Он не курил. Его душе недоставало опия.

Неопределенная тоска, заглушенные страдания! Жажда томит его. Слюна во рту пересохла. Внезапная усталость скорчила его члены. И сон не хотел снизойти к нему.

И так текли часы.

Муки Хонг Копа усиливались. Кожа у него ныла, как в лихорадке. Невыносимая усталость ломила его тело, и его ясная голова начала мутиться. Пульсация крови стала неправильной. Кровь отлила от головы. Все его внутренние соки иссохли. Многие его органы не функционировали. Смерть приближалась.

Ясная голова замутилась. Сначала от нее отлетела мудрая философия, потом азиатское хладнокровие и благородное горделивое мужество. Прошло немного часов, и Хонг Коп мало отличался от простого крестьянина, который топчется в грязи своего рисового поля.

Наконец в лишенной опия голове начал мутиться рассудок. Уже шестнадцать часов, как Хонг Коп не курил. И злые духи ночи постепенно становились смелее, спускались с гор и с злым смехом приближались к обезоруженному курильщику.

Они приближались нетвердыми шагами. На опустелых откосах гор уже не было видно обезьян. В туманном вязком воздухе не было больше птиц. Не было рыб в мертвых водах. Не было ничего живого, что могло бы спугнуть ужасных духов. Ничего, кроме понурого человека, который валялся в своей плавающей могиле.

И вот они пришли. Жуток был их смех погребальный, и жутки красные зубы их ртов. Устрашающе смотрят на обреченного их белые глаза — глаза вне головы. Голов у них нет. И в похоронном хороводе переплетаются и расплетаются они вокруг челнока, и скрежещут их чешуйчатые крылья.

Обезумевший Хонг Коп чувствует непостижимое прикосновение к своему телу.

И вот отвратительный хоровод их, утратив всякий страх, тесно окружает его. Теплое дыхание гнили проносится перед его лицом. Липкие перепонки их крыльев хлещут его по лицу и покрывают своими складками. В непристойной и ужасающей драке толпятся они кругом, делаясь с каждой секундой все более дерзкими. Совы перекликаются с одного края кратера к другому, и на их крики отзываются все новые духи и спешат на добычу.

Но неожиданно на вершине горы на востоке промелькнула белизна. И, как стая испуганных воронов, рассеялись обессиленные призраки.



Заря? Нет, еще далеко до зари.

Освобожденный от отвратительной стаи, обливаясь потом, заволновался Хонг Коп.

На замаранной нечистыми прикосновениями циновке просвечивает из лохмотьев одежды оскверненное тело, и потрясенное лицо постепенно обретает свою спокойную красоту.
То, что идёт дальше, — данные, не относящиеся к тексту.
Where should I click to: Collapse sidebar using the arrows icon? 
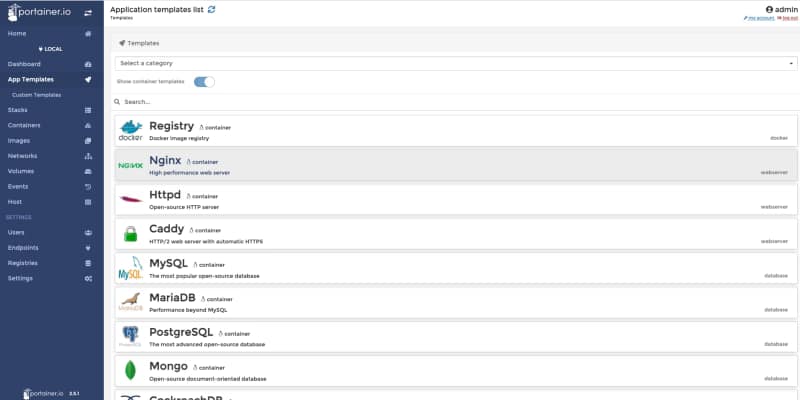(x=88, y=13)
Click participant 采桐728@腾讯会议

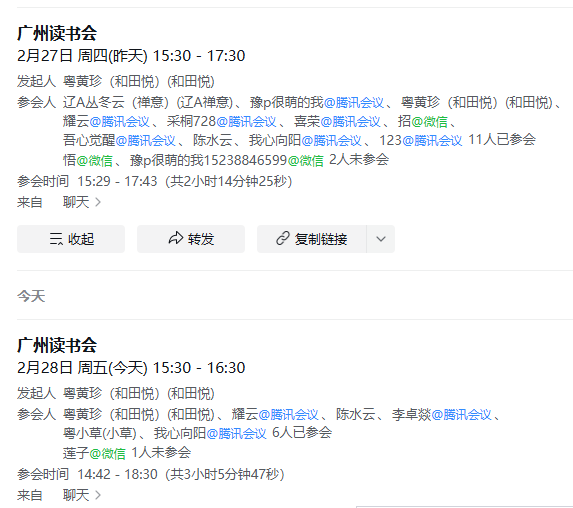[221, 121]
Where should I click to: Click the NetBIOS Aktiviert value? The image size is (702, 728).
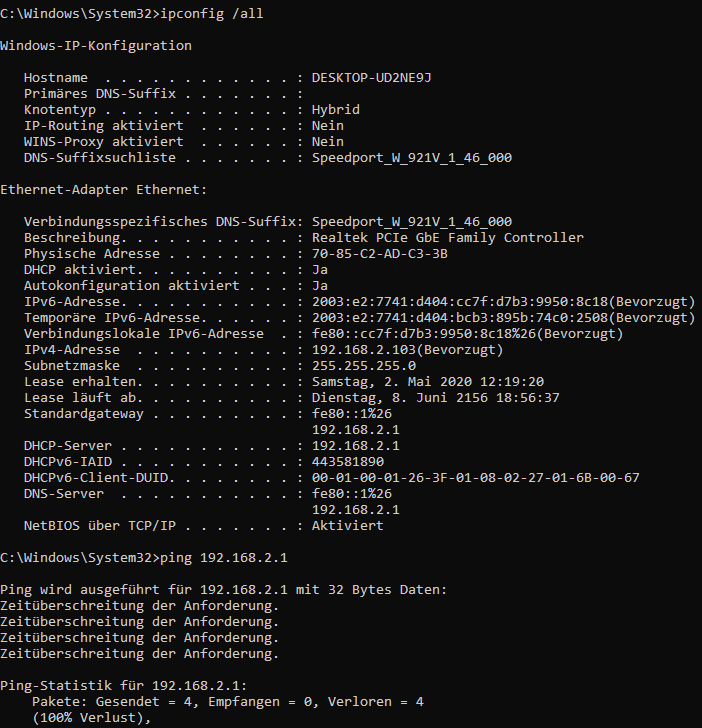tap(347, 526)
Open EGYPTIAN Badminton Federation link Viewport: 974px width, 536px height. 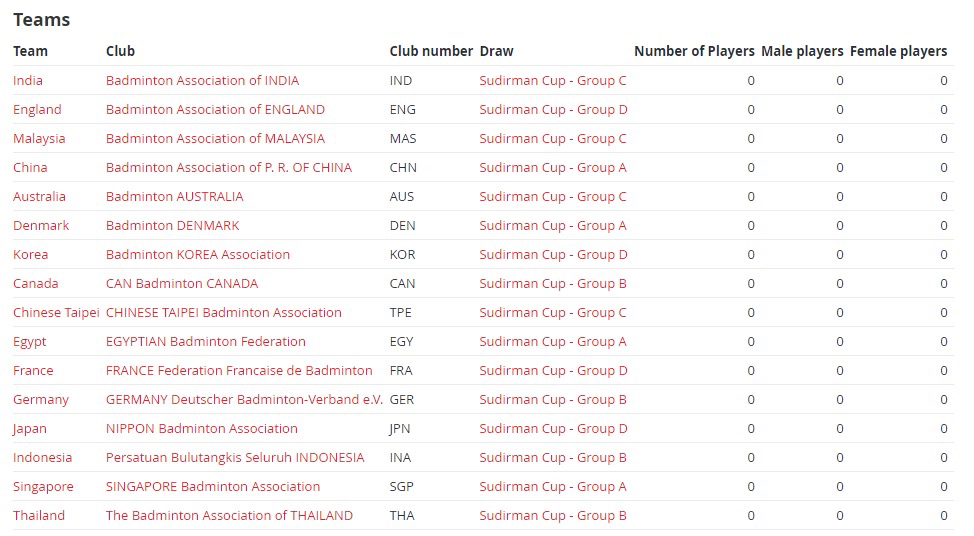click(x=206, y=342)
И появившаяся на востоке белизна постепенно спускается до озера и объемлет все великим покоем жизни. Туман скорее стал радужным, чем прозрачным, и луна своими лучами серебрит воду, так как еще далеко до рассвета.

Но откуда же это белое сияние? Оно скользит кругом челнока, еще более светлое под лучами луны. Хонг Коп смутно сознает, что уменьшается жар его лихорадки, что благоухающее дыхание увлажнило его пересохший рот и оживило кровь в жилах.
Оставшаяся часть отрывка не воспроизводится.